▸ **DOCUMENT TEXT**
Operating with an open innovation model takes a little – sometimes a lot – of faith. Even with some high-profile case histories from P&G, Unilever, General Mills, and others, there are many companies aiming to embrace open innovation that are finding the timelines challenging. It’s actually still pretty difficult to find large-scale and compelling data on objective business results across companies from open innovation.

The marketplace is littered with test projects floated by big firms— efforts to partner with the bright minds of entrepreneurs that just never took off and flew like everyone hoped. These are the stories that have led many to lose faith in the open innovation trend. With limited measurable success and companies failing to see a direct payback from their open innovation efforts, the grumbling has begun. A low-level murmur in these communities says it’s a fad. Open innovation, the new definition of innovation, its tie to new business creation—they’re all fads. If we just hunker down and hold on long enough, things will go back to the way they used to be.

Wrong.

This is a false and dangerous mindset. Waiting for the world to spin backward and take us back to the old days is never a good strategy. Instead, what companies need to do is see the shift in innovation not as a quick fix to what ails them but as a long-term evolution in the business world.

I think those in the business world perceive that the open innovation movement has not (yet) fulfilled its promise, despite more than a decade of concentrated effort, for at least two major reasons. First, we’re in the midst of an evolutionary cycle, and open innovation is quietly becoming a more natural and integrated part of doing business. Dedicated and centralized open innovation groups are being reintegrated into the business units where they belong, and the skill set is becoming part of the job description for engineers, product developers, and even marketing managers. This is partly because of the open innovation and crowdsourcing ecosystem that has emerged and is enabling desktop access to expertise, intermediation, and support for corporate managers. So maybe we’re being too hard on ourselves about open innovation’s performance or prospects.

Second, open innovation programs have been too focused on transactional approaches and incremental core business efforts. Corporate R&D teams are writing scouting briefs, posting them to their websites and to the same online marketplaces, and asking for next-generation packaging, ingredients, or form factors. Where’s the long-term competitive advantage in that? It’s much easier to look for solutions for near-term to midterm core business problems and insert them into our product/ service development processes than it is to develop deeper and earlier-stage collaborations with startups and entrepreneurs who might be the same ones to disrupt your business from the outside.

Change takes time. When the change requires a significant shift in strategy, operations, and culture, down to the cellular level and in all the nooks and crannies of a business, it takes even more time. So if your faith is shaky, hold on to it and stay the course to embrace open innovation. To stop or reverse direction to the way things used to be will at the least hinder you, and at the worst kill you.

From Transactions to Relationships

Open innovation does not need to backtrack. It needs to expand. If you are an executive responsible for developing new sources of growth, imagine having the capability to create and engage a network within the broader innovation ecosystem that can not only feed the pipeline but also help you see what’s coming next and help you incubate and prove out emerging business opportunities faster and at reduced risk.

▸ **DATA SECTION**
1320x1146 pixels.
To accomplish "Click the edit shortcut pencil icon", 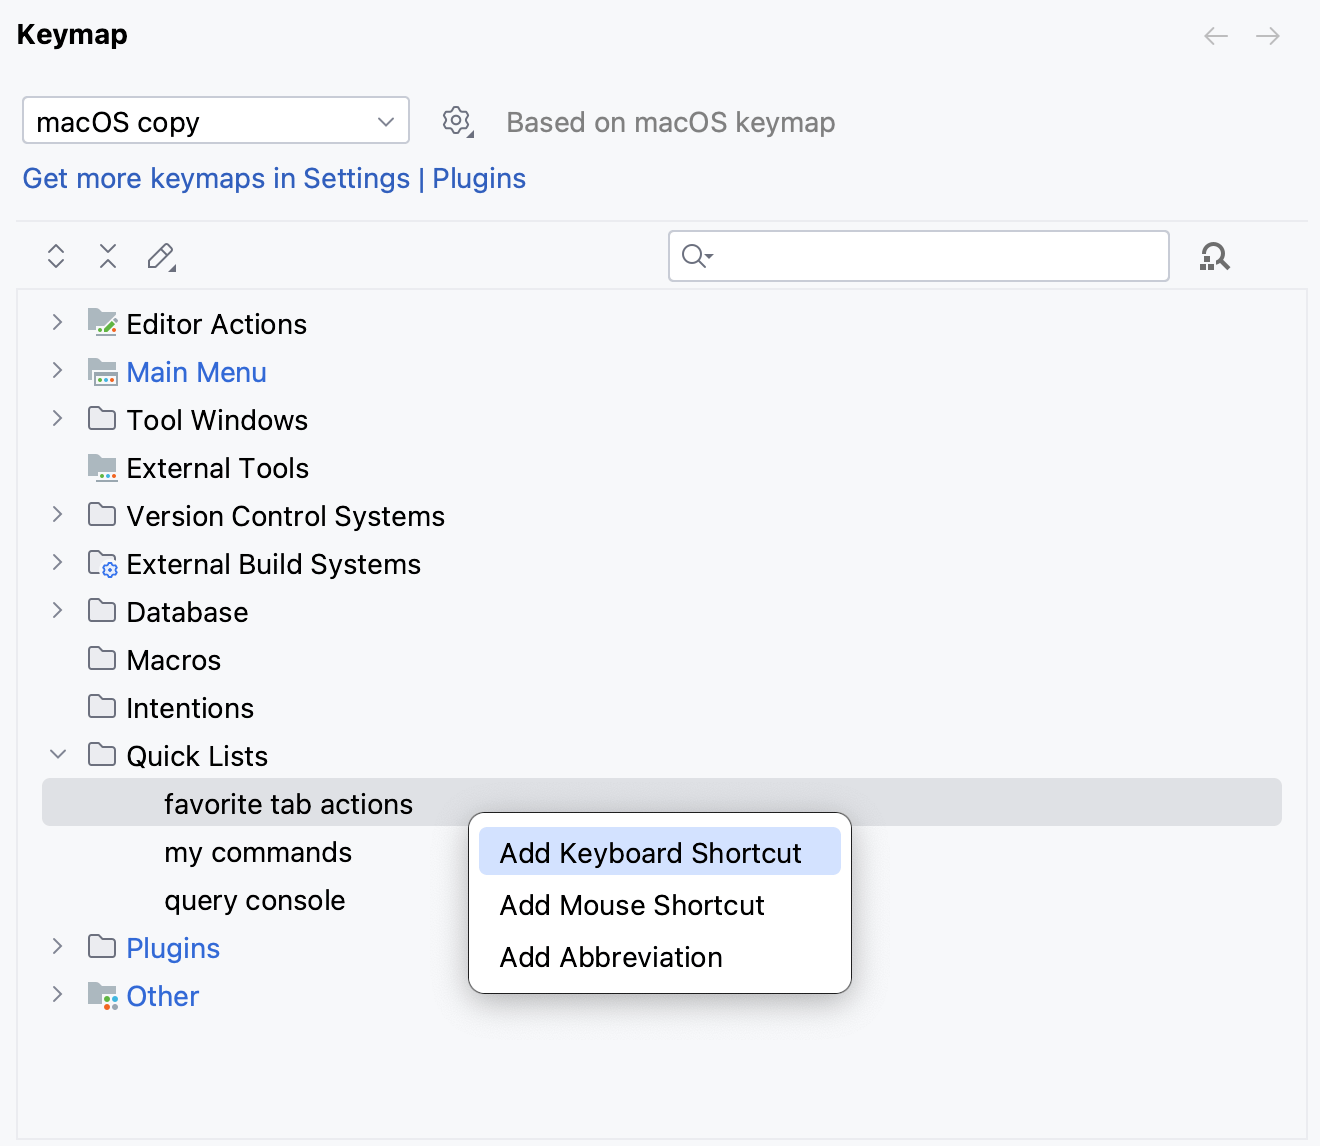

▸ **EXERCISE INSTRUCTIONS**
a – Set down the part of the open innovation text between "Change takes time." and "worst kill you.", inclusive.
b – Which companies does the open innovation text name as having high-profile case histories? List them all.
c – Write what comes next in the open innovation text, starting after its final sentence.
The data above stands apart from the open innovation text.

▸ **PER-TASK OUTPUTS**
a –
Change takes time. When the change requires a significant shift in strategy, operations, and culture, down to the cellular level and in all the nooks and crannies of a business, it takes even more time. So if your faith is shaky, hold on to it and stay the course to embrace open innovation. To stop or reverse direction to the way things used to be will at the least hinder you, and at the worst kill you.

b – P&G, Unilever, General Mills

c –
John Seely Brown, with Deloitte’s Center for the Edge and previously chief scientist at Xerox’s famous Palo Alto Research Center (PARC), said it best when he stated, “For open innovation to realize its full potential, it will have to navigate from a narrow focus on transactions to provide much richer support with long-term, trust-based relationships around joint initiatives to address real problems or opportunities.”

Moving beyond initial transactional approaches and two-party co-development into this more mature state, we’ll see relationship-based collaborative networks and, ultimately, innovation ecosystems—truly interdependent organizations. Deeper collaboration and interdependency will be key to success in this new world. “Interdependence” is a great word for this. Just like ecosystems, groups involved in collaborative innovation really do need each other. As a large company, you need the little guys as much as they need you.

Example: Elon Musk’s visionary approach to a performance-based electric vehicle at Tesla Motors has resulted in the Model S, which Consumer Reports recently rated 99 out 100, the highest score the publication has ever given to a vehicle. In addition, in separate tests by the National Highway Safety Administration (NHTSA), the Tesla S received five stars in all categories, a rating that goes to only 1% of the vehicles it tests. When NHTSA tested the roof crush, the testing machine broke before the Tesla’s roof would fail.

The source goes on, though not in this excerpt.